## [Source extract]

** START **

Data objects can belong to a “version group” of related objects. For example, a
dataset might be updated periodically with new instances. Each of these updates
produces a new, immutable object with a unique ID. The version group is just an
annotation that says that all of these objects are related. Following a
Docker-like model, users can annotate objects in the version group with named
tags such as latest
to help users query them.
Distributed System Architecture¶
Reconciliation-based execution control¶
Services that control computational work make their decisions by comparing the current state of the system to a desired state and taking actions to reconcile the two.
This is how Kubernetes works, too, and it just makes a lot of distributed system problems much easier to think about. For example, restarting after an error becomes fairly trivial, because it’s impossible to “miss” any events during the downtime.

** END **

## [Given task 1]
In the design notes, what does each periodic update to a dataset produce?
## [Given task 2]
According to the design notes, what are all the traits of the object each dataset update produces?
## [Given task 3]
Put this sentence from the design notes into Spanish: "Services that control computational work make their decisions by comparing the current state of the system to a desired state and taking actions to reconcile the two."

## [Data]
** START **

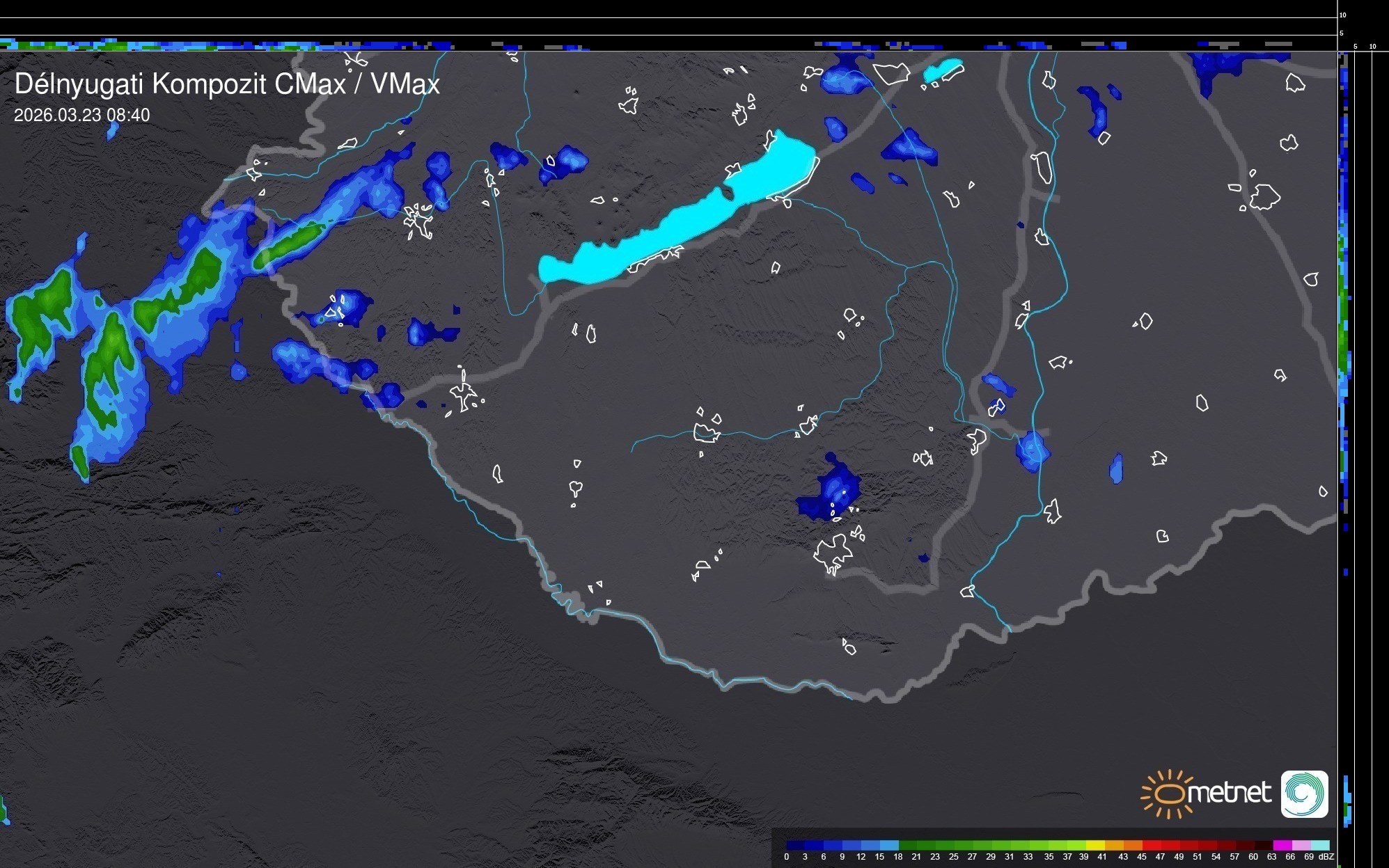Click the teal swirl app icon
1389x868 pixels.
point(1305,794)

** END **

## [Correct answer 1]
Each update produces a new, immutable object with a unique ID.

## [Correct answer 2]
- It is new.
- It is immutable.
- It has a unique ID.

## [Correct answer 3]
Los servicios que controlan el trabajo computacional toman sus decisiones comparando el estado actual del sistema con un estado deseado y tomando medidas para conciliar ambos.